The bacteria called Salmonella enterica Typhimurium are pathogenic bacteria closely related to E. coli. They cause typhoid fever in humans. There are many different S. enterica Typhimurium strains, and here we will compare two such strains, LT2 and CT18. LT2 is the canonical strain that is most commonly used as a reference. CT18 is another widely used reference.

Before we can work with these two genomes, we need to download them.
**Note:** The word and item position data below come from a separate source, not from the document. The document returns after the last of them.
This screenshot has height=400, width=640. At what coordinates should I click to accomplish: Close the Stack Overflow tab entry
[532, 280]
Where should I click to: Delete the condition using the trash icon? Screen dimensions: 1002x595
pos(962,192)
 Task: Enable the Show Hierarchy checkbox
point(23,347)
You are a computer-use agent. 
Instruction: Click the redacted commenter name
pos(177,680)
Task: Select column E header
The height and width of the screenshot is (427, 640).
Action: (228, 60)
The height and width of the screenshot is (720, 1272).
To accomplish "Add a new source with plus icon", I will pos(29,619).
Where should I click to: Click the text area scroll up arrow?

Note: Running the next cell may take a few minutes.

In [1]:
from Bio import Entrez
Entrez.email = ... # put your email here

# Download S. enterica strain LT2 and write into file "S_enterica_LT2.gb":
download_handle = Entrez.efetch(db="nucleotide", id="NC_003197", rettype="gbwithparts", retmode="text")
out_handle = open("S_enterica_LT2.gb", "w")
out_handle.write(download_handle.read())
download_handle.close()
out_handle.close()
print("Downloaded S. enterica LT2")

# Download S. enterica strain CT18 and write into file "S_enterica_CT18.gb":
download_handle = Entrez.efetch(db="nucleotide", id="NC_003198", rettype="gbwithparts", retmode="text")
out_handle = open("S_enterica_CT18.gb", "w")
out_handle.write(download_handle.read())
download_handle.close()
out_handle.close()
print("Downloaded S. enterica CT18")
Downloaded S. enterica LT2
Downloaded S. enterica CT18

Problem 1a (30 pts): How many named protein-coding genes are in S. enterica LT2? And how many of these genes have synonyms in S. enterica CT18?

Hint: Gene names have been defined for the LT2 strain. You can find these names in the "gene" qualifier of CDS features. When equivalent genes exist in CT18, they are listed under the "gene_synonym" qualifer of the CDS features. As an example, manually open the two genome files and look for the "thrL" gene in each genome.
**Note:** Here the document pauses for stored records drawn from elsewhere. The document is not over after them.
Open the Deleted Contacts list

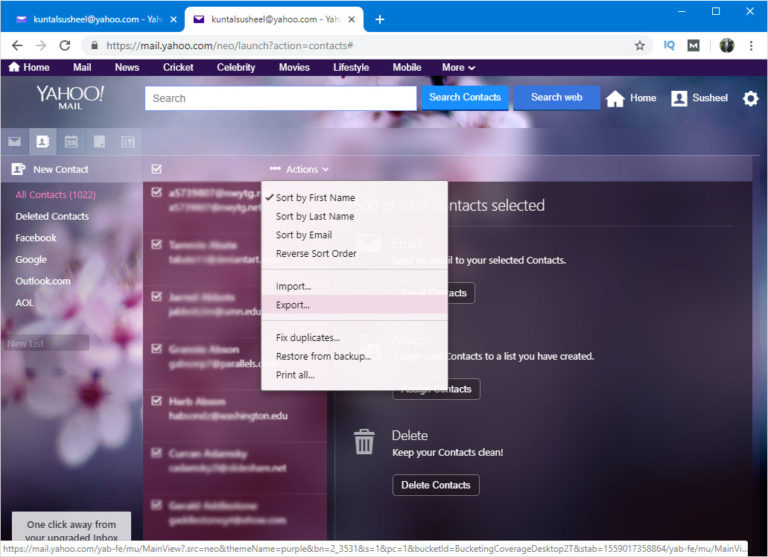click(x=52, y=216)
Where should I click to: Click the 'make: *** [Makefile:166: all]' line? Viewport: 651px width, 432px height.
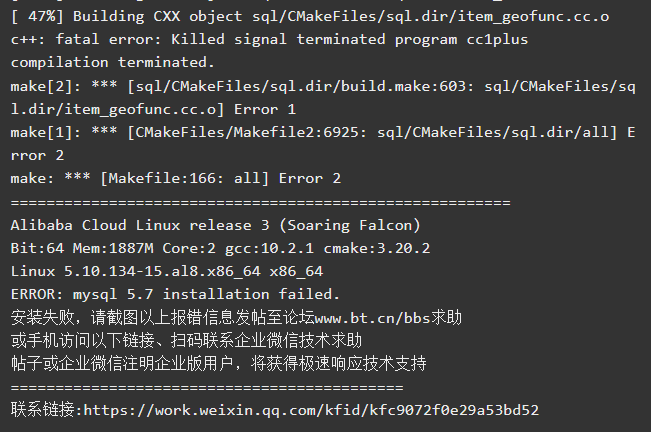pyautogui.click(x=176, y=178)
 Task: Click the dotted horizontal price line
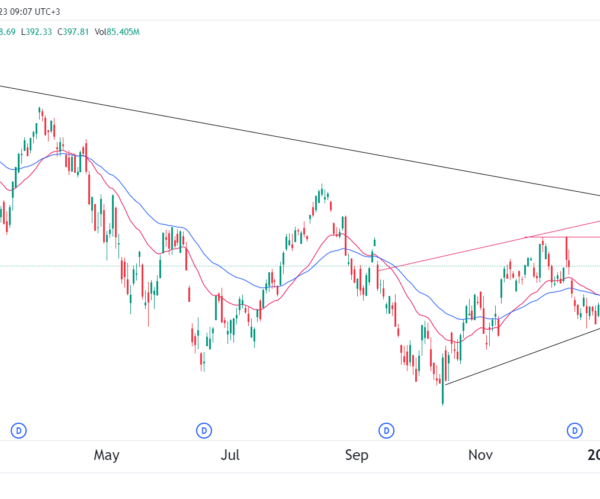(x=60, y=266)
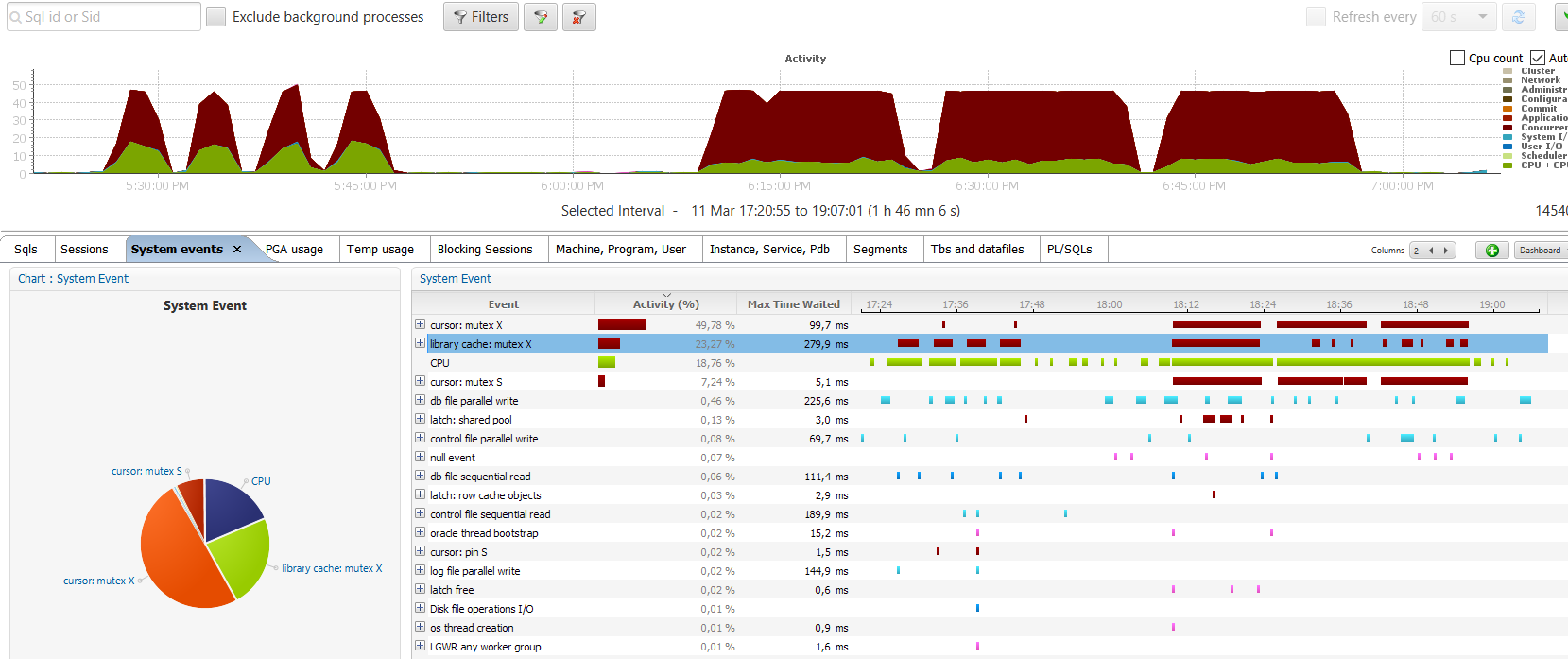The height and width of the screenshot is (659, 1568).
Task: Enable the Refresh every checkbox
Action: tap(1316, 17)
Provide a brief introduction (1 paragraph max) explaining how you are going to answer the questions.

In [2]:
from Bio import SeqIO

# read in the LT2 genome
in_handle = open("S_enterica_LT2.gb", "r")
record_LT2 = SeqIO.read(in_handle, "genbank")
in_handle.close()

# read in the CT18 genome
in_handle = open("S_enterica_CT18.gb", "r")
record_CT18 = SeqIO.read(in_handle, "genbank")
in_handle.close()

# your code goes here

Provide a brief conclusion (1 paragraph max) explaining what your code shows.
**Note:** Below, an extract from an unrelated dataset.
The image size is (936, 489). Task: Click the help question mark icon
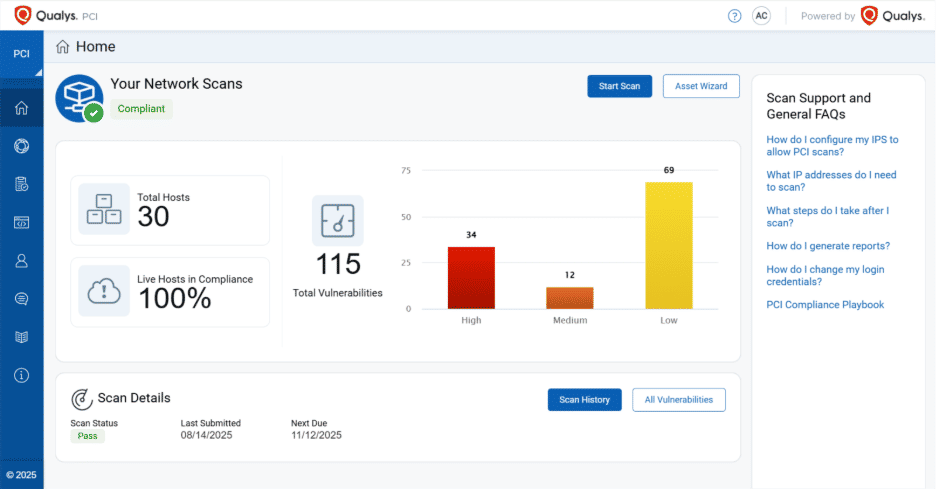pyautogui.click(x=734, y=16)
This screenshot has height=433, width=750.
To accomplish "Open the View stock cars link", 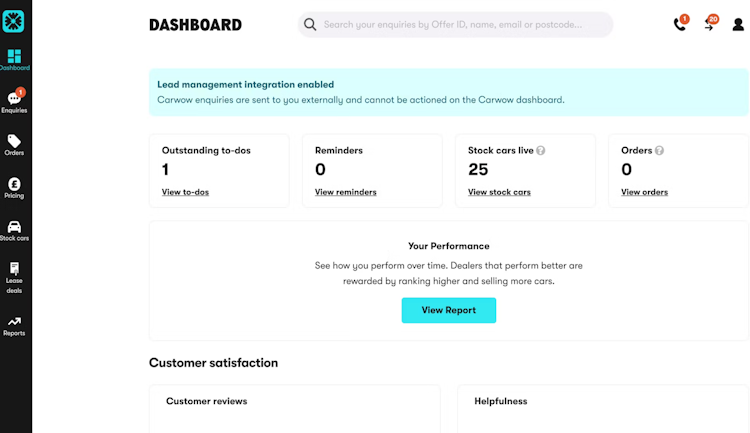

Problem 1b (20 pts): How many of the named genes in LT2 without a synonym in CT18 have their product listed as "hypothetical protein"?

Provide a brief introduction (1 paragraph max) explaining how you are going to answer the question.

In [3]:
# your code goes here

Provide a brief conclusion (1 paragraph max) explaining what your code shows.

Problem 2

(50 pts)

Ask a question about the genomes from Problem 1 and then write python code that generates an answer. The question does not have to be conceptual, and it can be about only one of the two genomes or about the two genomes jointly.

For full credit, the answer code must meet the following conditions:

  • contains at least one for loop
  • contains at least one if statement
  • uses at least one list or dictionary
  • uses at least one regular expression

Question: your question goes here

Provide a brief introduction (1-2 paragraphs) explaining how you are going to answer the question.

In [4]:
# your code goes here

Provide a brief conclusion (1-2 paragraphs) explaining what you have learned about your question from your code.